> Vorgegebener Text:
"""
Mazedonien: Ausgang ungewiss

(Kristin Kretzschmar)

Aus Belgrad reiste ich per Bus nach Tetovo, um hier meine alte Freundin Tijana zu besuchen. Tagsüber schien die Stadt tot. Die überwiegend muslimisch – albanisch geprägte Stadt stand still . Grund dafür waren wohl die Hitze und der Ramadan.

Grüne Oase inmitten von Wohnblöcken.

Das kleine Haus der Familie sticht aus der Menge heraus. Es liegt direkt hinter der Zentrale der albanischen demokratischen Partei im Zentrum der Stadt und ist umgeben von Wohnblöcken. Tijanas Großvater kaufe das Haus von einen Türken und seitdem wohnen mehrere Generationen der Familie hier. Der Nachruf für den Großvater hängt seit zwei Jahren am Hoftor – so ist es Tredition.

Entspannt überstanden wir die Sonnenstunden auf dem Balkon. Hier wurde gegessen, die Familie trifft sich, man unterhält sich und Tijanas Mutter ließt halb scherzhaft halb ernst aus dem Kaffeesatz. Man unterhält sich auch über die aktuelle Lage. Die Zukunft scheint Ungewiss und man ist sich uneinig, ob der Frieden Bestand haben wird, oder nicht.

Kaffeesatz zur Prognose des weiteren Reiseverlaufes.

So berichtet Tijana aus ihrer Schulzeit. 2001 durften sie nicht auf die andere Seite des Flusses: Um interethnische Eskalation zu vermeiden wurde die Stadt in einen albanischen und einen mazedonischen Teil unterteilt. Da ihre Schule auf der albanischen Seite lag, war der Zugang versperrt. Unterricht fand nun nur noch provisorisch statt: verkürzte Stunden und unklarer Inhalt. Am Abend herrschte Ausgangsperre, Fernsehen gab es nur begrenzt.

Am frühen Vormittag oder am Abend bieten sich Stadtspaziergänge an: wir besichtigten das Hammam, die Pascha Mosche, eine Kirche und frühere Herrenhäuser. Des Weiteren besuchten wir die Arabati-Baba-Tekke. Dieser Rückzugsort des Derwisch Ordens hat mich besonders aufgrund der Ruhe und Gleichzeitigen Offenheit der Bewohner begeistert.

In der Pascha Moschee.

Von Tetovo aus machten wir außerdem einen Ausflug zu Wasserfällen unweit der kosovarischen Grenze in den Bergen. Dieses Ausflugsziel wird von vielen einheimischen genutzt. Der Bergfluss lädt zur Erfrischung ein und am Fuße der Wanderwege bietet eine „Picknick Küche“ alles was man braucht. Auf dem Weg dahin bietet sich auch ein Stop im Kloster Lhesok an. Das Restaurant ist im Grünen gelegen und der heimische Rakia der stolz des Wirts.
"""
> Arbeitsauftrag 1:
Kannst du aus dem Reisebericht über Mazedonien den Abschnitt von „Aus Belgrad reiste“ bis „inmitten von Wohnblöcken.“ wortgetreu wiedergeben?
> Arbeitsauftrag 2:
Gibst du die Zeilen der Datensätze von der Zeile mit „Task: Click the“ bis zur Zeile mit „Instruction: Open the“ (beide eingeschlossen) als Markdown-Tabelle mit den Spalten „Nummer“ und „Datensatzzeile“ aus? Leerzeilen fallen weg, und die Bilder lässt du in der Antwort weg.

> Eingabedaten:
"""
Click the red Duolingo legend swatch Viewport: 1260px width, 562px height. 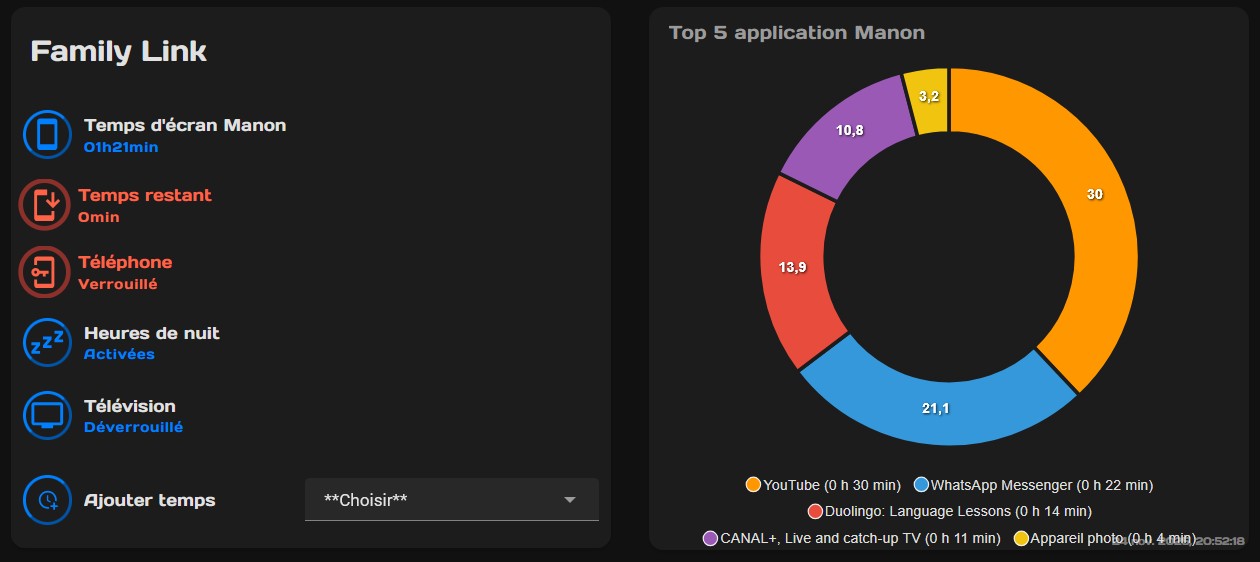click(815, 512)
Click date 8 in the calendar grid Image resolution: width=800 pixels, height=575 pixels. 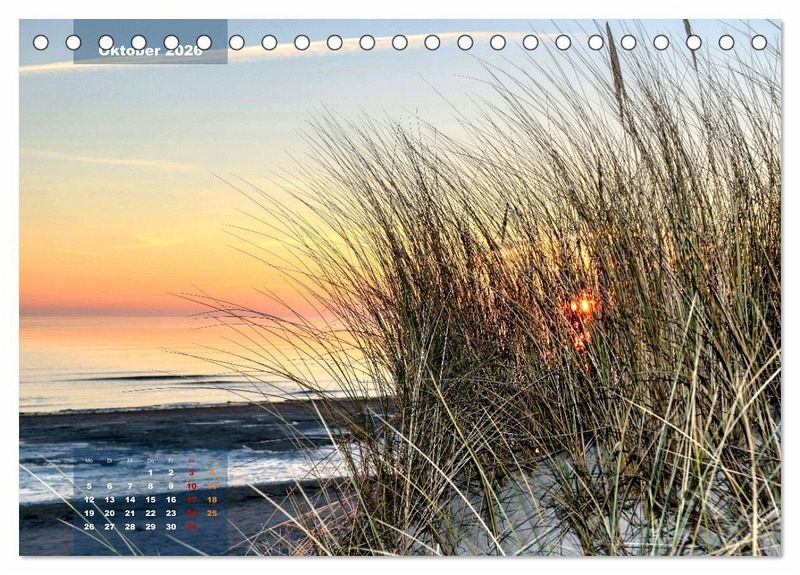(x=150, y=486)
"""
"""
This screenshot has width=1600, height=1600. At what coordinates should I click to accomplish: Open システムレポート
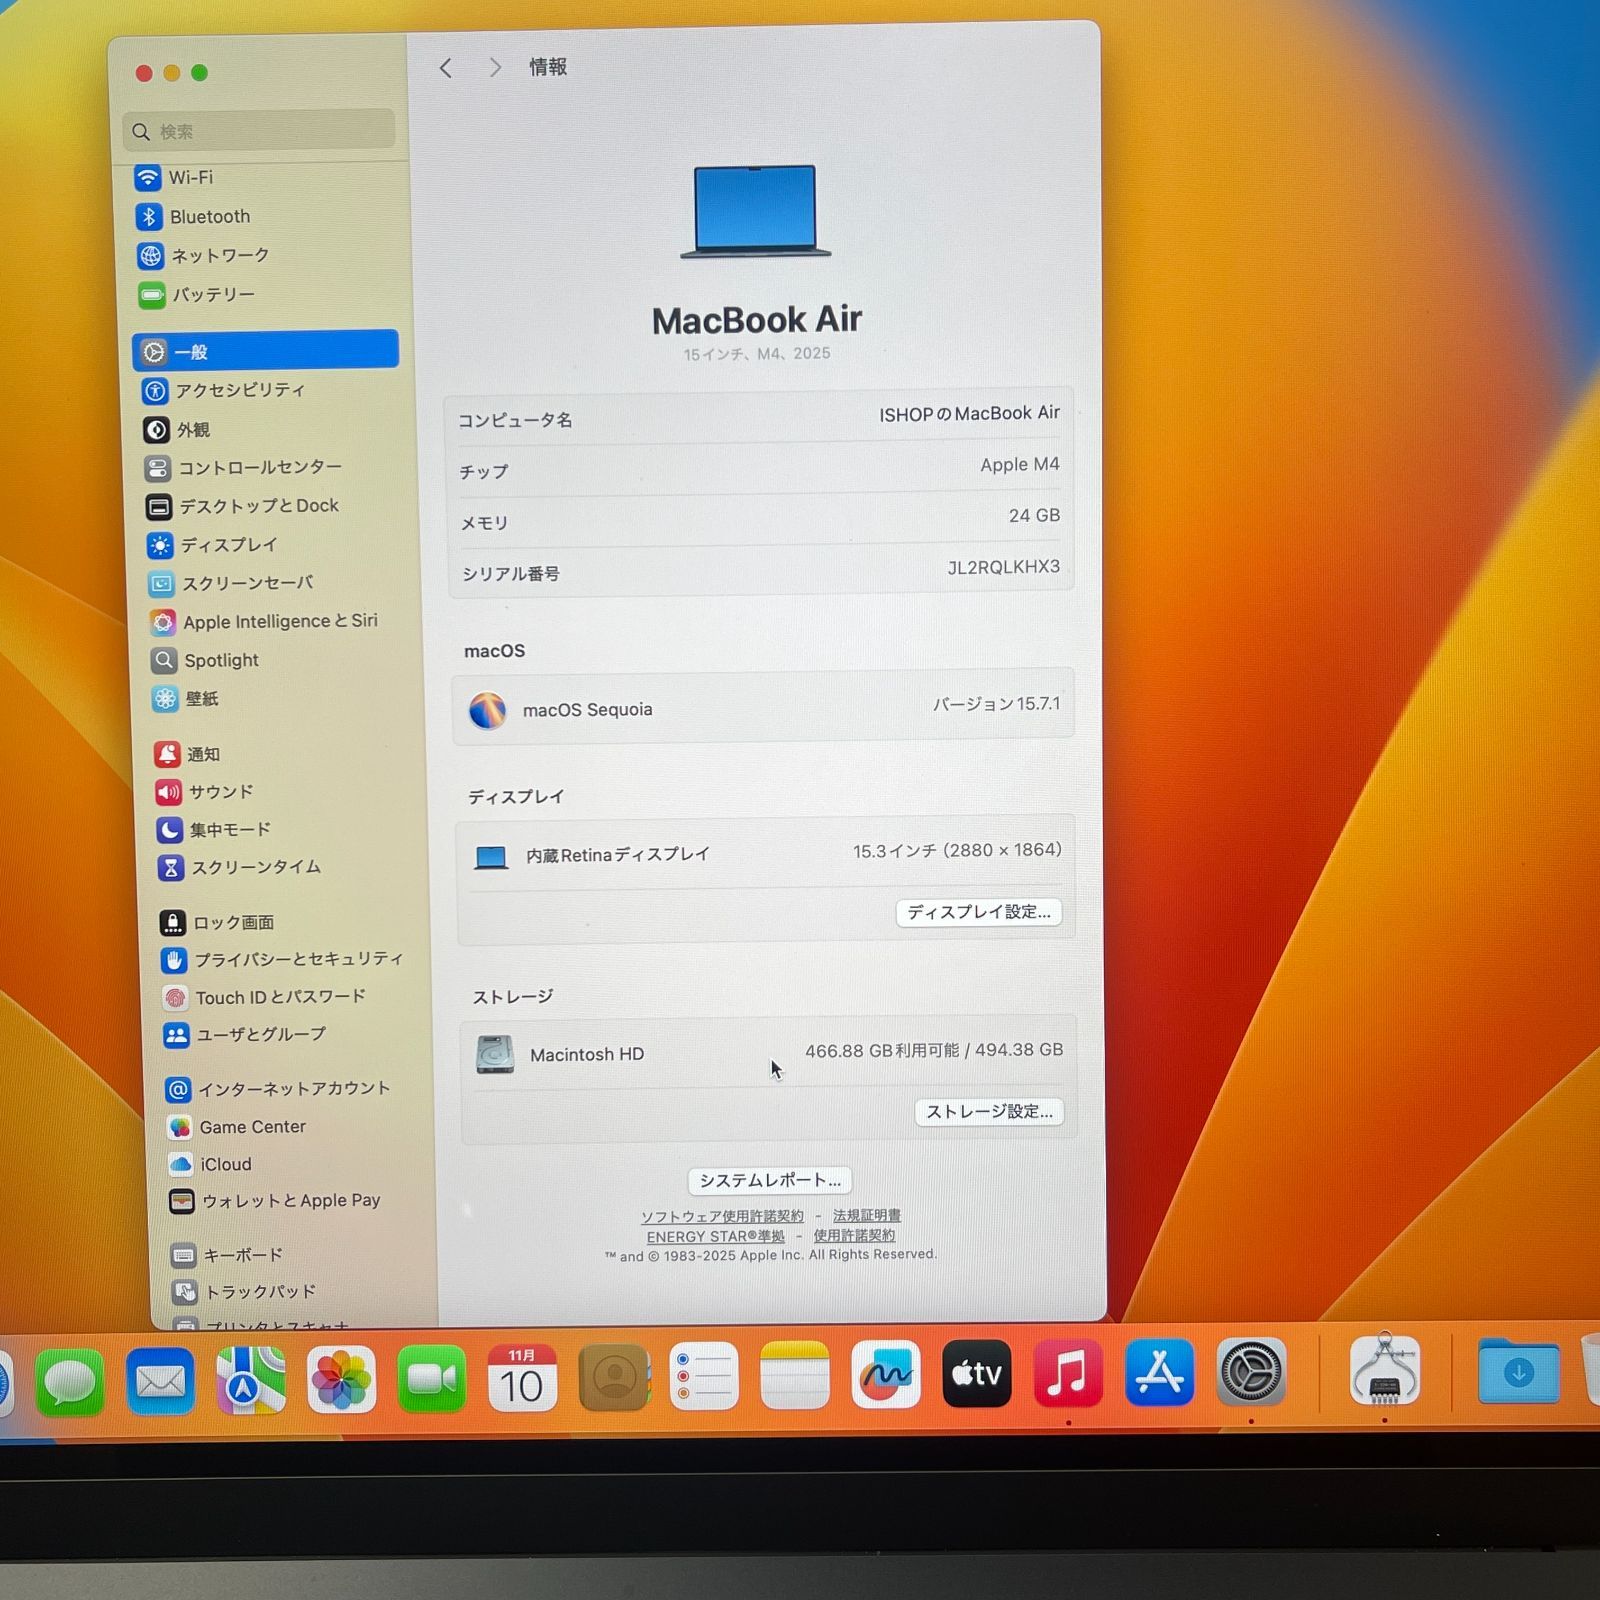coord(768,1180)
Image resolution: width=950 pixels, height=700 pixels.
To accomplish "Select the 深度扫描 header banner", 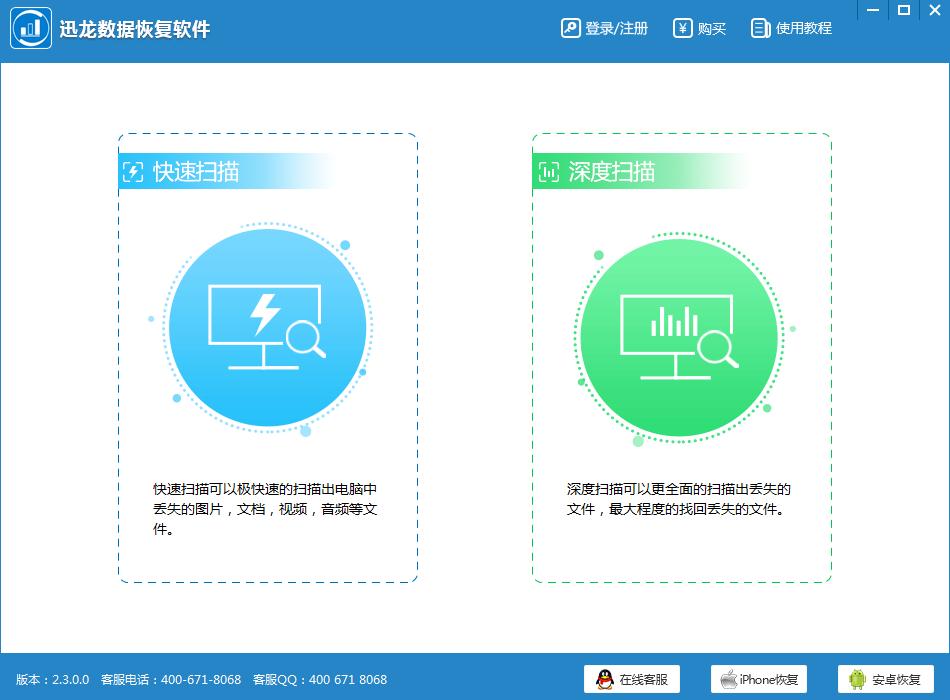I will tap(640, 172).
"""
"""
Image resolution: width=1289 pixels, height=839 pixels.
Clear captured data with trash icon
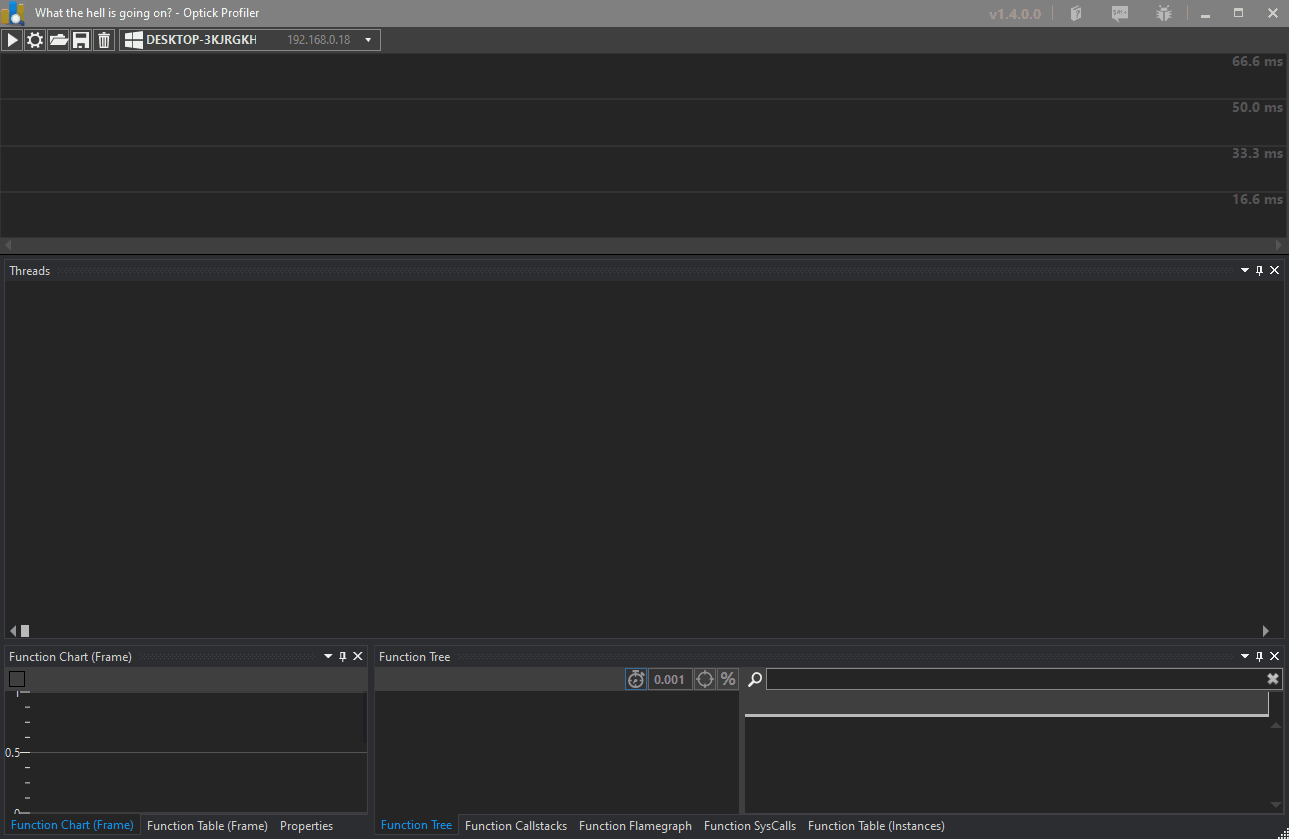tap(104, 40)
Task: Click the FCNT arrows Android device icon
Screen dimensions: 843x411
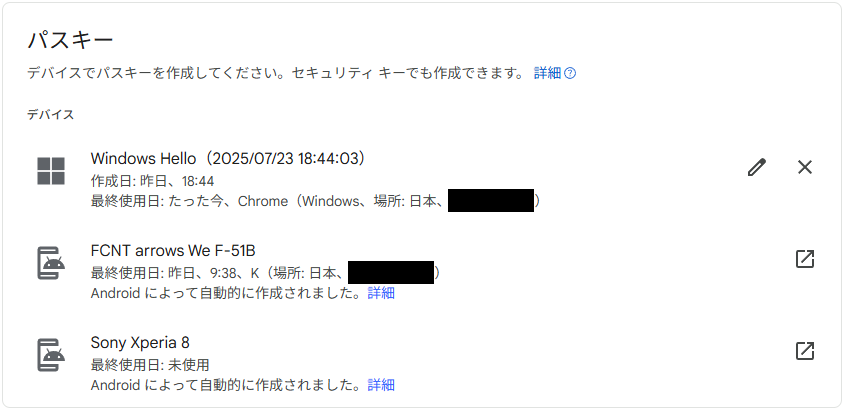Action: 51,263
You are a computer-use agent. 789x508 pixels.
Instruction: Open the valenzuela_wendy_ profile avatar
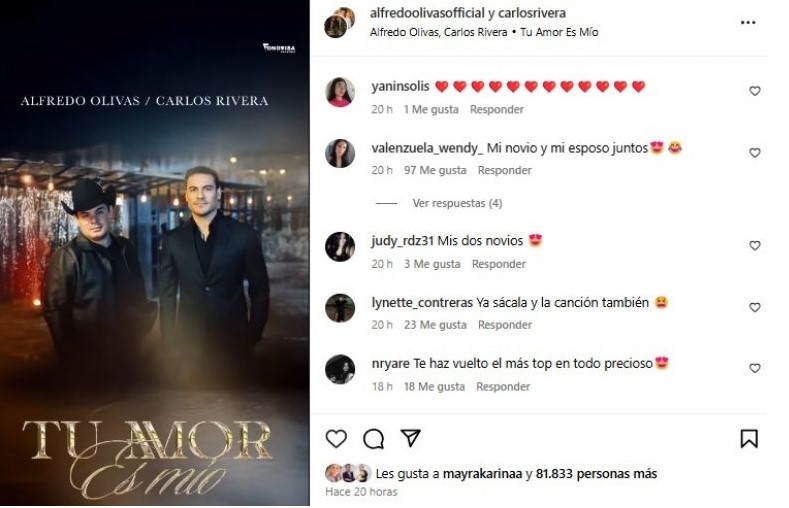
"""
> Ergebnis 1:
Aus Belgrad reiste ich per Bus nach Tetovo, um hier meine alte Freundin Tijana zu besuchen. Tagsüber schien die Stadt tot. Die überwiegend muslimisch – albanisch geprägte Stadt stand still . Grund dafür waren wohl die Hitze und der Ramadan.

Grüne Oase inmitten von Wohnblöcken.

> Ergebnis 2:
| Nummer | Datensatzzeile |
|---|---|
| 1 | Task: Click the FCNT arrows Android device icon |
| 2 | Screen dimensions: 843x411 |
| 3 | Action: 51,263 |
| 4 | You are a computer-use agent. 789x508 pixels. |
| 5 | Instruction: Open the valenzuela_wendy_ profile avatar |